(Exercise inputs Opens)

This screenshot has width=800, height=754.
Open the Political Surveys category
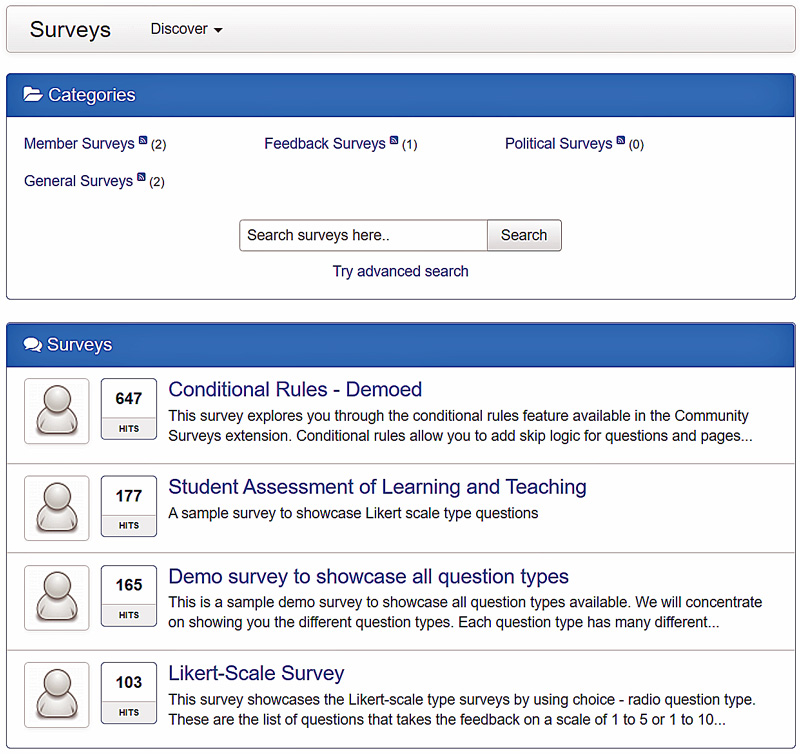pos(559,144)
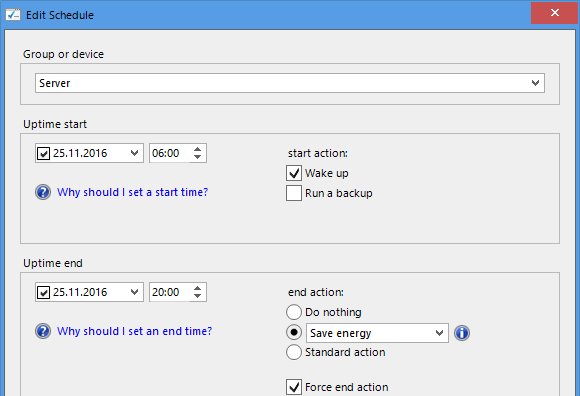Screen dimensions: 580x396
Task: Open the Save energy dropdown list
Action: [x=377, y=333]
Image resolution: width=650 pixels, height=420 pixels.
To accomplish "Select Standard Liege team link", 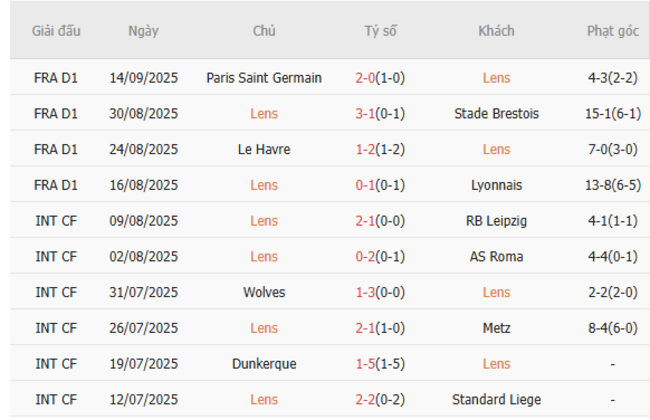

(Exercise inputs Closes)

## How to complete this task
Where pictures sit among the data above, omit them, and output the rest exactly.

## Exercise answer
This screenshot has width=800, height=754.
Open the Political Surveys category
pos(559,144)
Screen dimensions: 580x396
Task: Open the Save energy dropdown list
Action: [x=377, y=333]
Image resolution: width=650 pixels, height=420 pixels.
To accomplish "Select Standard Liege team link", 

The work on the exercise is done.